====== Excerpt provided ======
By Madelin Shelton — 

The University of Louisville’s student newspaper, The Louisville Cardinal, kicked off its “Louisville Cardinal Conversations” series Wednesday with U of L President Neeli Bendapudi and Cardinal Editor-in-Chief Joseph Garcia. The series will consist of live interviews by the Cardinal’s student editors with high profile individuals on the university’s campus.

Garcia and Bendapudi talked about a range of university issues over Facebook Live including the university’s anti-racist agenda, the NCAA allegations, the A&S Dean Search, COVID-19 and tuition.

When discussing the university’s anti-racism initiative, Bendapudi detailed what anti-racism is and what it looked like in practice.

“Anti-racism is the premise that nobody is superior or inferior to another person just because of the color of their skin,” she said, “One way for us to think about being anti-racist is doing everything we can to allow each person to succeed.” Bendapudi went on to convey the importance of investing in and fostering equity to ensure the success of everyone.

In relation to COVID-19, Bendapudi expressed her praise of the tenacity of U of L students during the pandemic. “All of you as students, I am so appreciative of all of you and I am so grateful for the resiliency you’re showing,” she said.
====== Given information ======
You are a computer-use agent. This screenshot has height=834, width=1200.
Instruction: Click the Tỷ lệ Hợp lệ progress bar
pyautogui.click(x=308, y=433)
======
→ What you will do
1 > According to the article, on what platform did Garcia and Bendapudi hold their conversation?
2 > Reproduce everything in the article from "By Madelin Shelton" down to "the university’s campus.".

→ Problem solutions
1 > Facebook Live.

2 >
By Madelin Shelton — 

The University of Louisville’s student newspaper, The Louisville Cardinal, kicked off its “Louisville Cardinal Conversations” series Wednesday with U of L President Neeli Bendapudi and Cardinal Editor-in-Chief Joseph Garcia. The series will consist of live interviews by the Cardinal’s student editors with high profile individuals on the university’s campus.